Proxmox + Ceph + PBS: Complete Guide for a Production-Ready Homelab

Why Proxmox + Ceph for a homelab

Proxmox VE is the serious open source alternative to VMware/ESXi. Enterprise-grade hypervisor, no license cost, with a web interface that doesn’t embarrass you. But where it really shines is when you add Ceph.

Ceph integrated into Proxmox gives you distributed storage without needing an external NAS or SAN. Your local disks become a unified storage pool that VMs consume as if it were an enterprise SAN. And the best part: you can separate fast disks (SSD) from capacity disks (HDD) into different pools, each with their own replication rules.

Add Proxmox Backup Server and you have the complete triangle: virtualization, tiered storage, and backups with deduplication — all on one platform, all open source.

This setup works the same with 1 node or 3+. The architecture scales without redesigning anything. Same CRUSH rules, same pools, same backup jobs. When you add nodes, Ceph distributes data automatically.

Hardware and planning

What you need:

CPU with VT-x/VT-d — any modern server or desktop processor has it. VT-d is important if you plan to do PCI passthrough (GPUs, network controllers, etc.)
RAM: 32GB minimum, 64GB recommended — Proxmox itself uses little, but VMs and Ceph OSDs add up. Each OSD reserves ~1GB of RAM by default. With 4 OSDs that’s already 4GB just for Ceph.
Dedicated disks for Ceph — this is the most important decision

Disk planning:

Disk	Use	Example
Small SSD/NVMe (128-256GB)	Proxmox OS	Boot disk
Dedicated SSD/NVMe	OSDs for fast pool	VMs, databases
Dedicated HDDs	OSDs for bulk pool	Backups, ISOs, templates

For networking: on single-node, standard 1GbE is enough because Ceph traffic is local. On multi-node, a dedicated network for Ceph is practically mandatory — ideally 10GbE, or at minimum a separate VLAN.

System disk ≠ OSD

Don’t use the system disk as a Ceph OSD. It seems tempting to make use of the space, but when Ceph fills up (and it will), the operating system runs out of space and you lose access to the node. The system disk is sacred — only for Proxmox OS and configuration.

Proxmox VE installation

Download the Proxmox VE ISO from the official website and install on the system SSD/NVMe. The installation is a standard wizard — select disk, configure network, root password, and done.

Post-installation

First step: adjust the repositories. If you don’t have a subscription (and for a homelab you don’t need one), switch to the no-subscription repo:

# Remove enterprise repo (requires subscription)
rm /etc/apt/sources.list.d/pve-enterprise.list

# Add no-subscription repo
echo "deb http://download.proxmox.com/debian/pve bookworm pve-no-subscription" > \
  /etc/apt/sources.list.d/pve-no-subscription.list

# Add Ceph no-subscription repo
echo "deb http://download.proxmox.com/debian/ceph-squid bookworm no-subscription" > \
  /etc/apt/sources.list.d/ceph.list

# Update
apt update && apt full-upgrade -y

Proxmox subscription

Proxmox works perfectly without a subscription. The no-subscription repository is stable and receives regular updates. The subscription gives you access to the enterprise repo (same versions but with additional testing before release) and technical support. For a homelab, the no-subscription repo is more than enough.

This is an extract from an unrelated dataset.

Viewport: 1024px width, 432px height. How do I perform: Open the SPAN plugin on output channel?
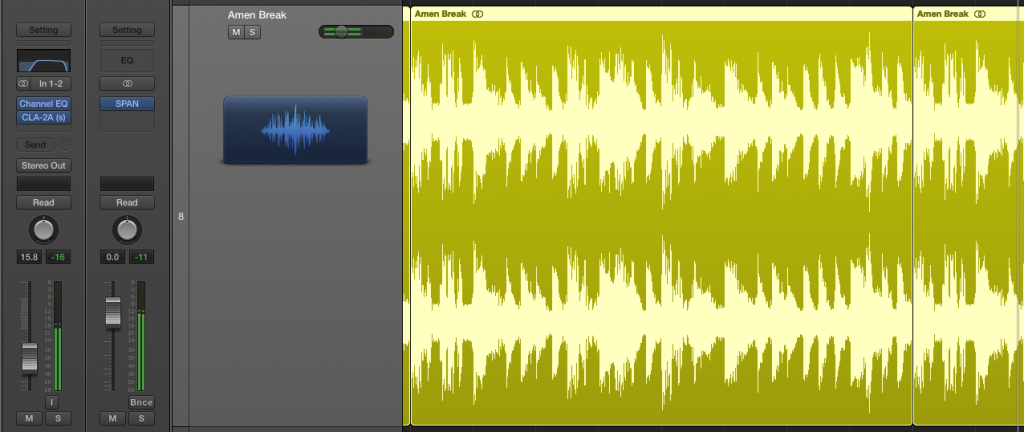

Verify that the network bridge vmbr0 is correctly configured. Proxmox creates it during installation, but confirm it has the correct static IP and gateway:

cat /etc/network/interfaces

You should see something like:

auto vmbr0
iface vmbr0 inet static
    address 192.168.1.100/24
    gateway 192.168.1.1
    bridge-ports eno1
    bridge-stp off
    bridge-fd 0

Ceph installation and configuration

Install Ceph

From the Proxmox node CLI:

pveceph install

This installs the version of Ceph that Proxmox natively supports (Squid on PVE 8.x). The integration is complete — Proxmox manages Ceph’s configuration, services, and monitoring.

Initialize the Ceph cluster

# Initialize Ceph with the cluster network
pveceph init --network 192.168.1.0/24

# Create the monitor (required for Ceph to function)
pveceph mon create

# Create the manager (required for dashboard and metrics)
pveceph mgr create

On multi-node you’d create monitors and managers on multiple nodes for high availability. On single-node, one of each is enough.

Single-node configuration

Ceph by default expects 3 replicas of each object, which requires 3 nodes. On single-node you need to adjust this:

# Configure Ceph for single-node
ceph config set global osd_pool_default_size 1
ceph config set global osd_pool_default_min_size 1

No redundancy on single-node

With size 1, there is NO data redundancy. If a disk dies, you lose whatever was on that OSD. That’s why PBS is critical in this setup — your backups are your redundancy. On multi-node with size 2 or 3, Ceph replicates data between nodes automatically and you can survive the loss of a disk or even an entire node.

Creating OSDs — SSD and HDD separately

An OSD (Object Storage Daemon) is a Ceph process that manages a physical disk. Each disk dedicated to Ceph becomes an OSD.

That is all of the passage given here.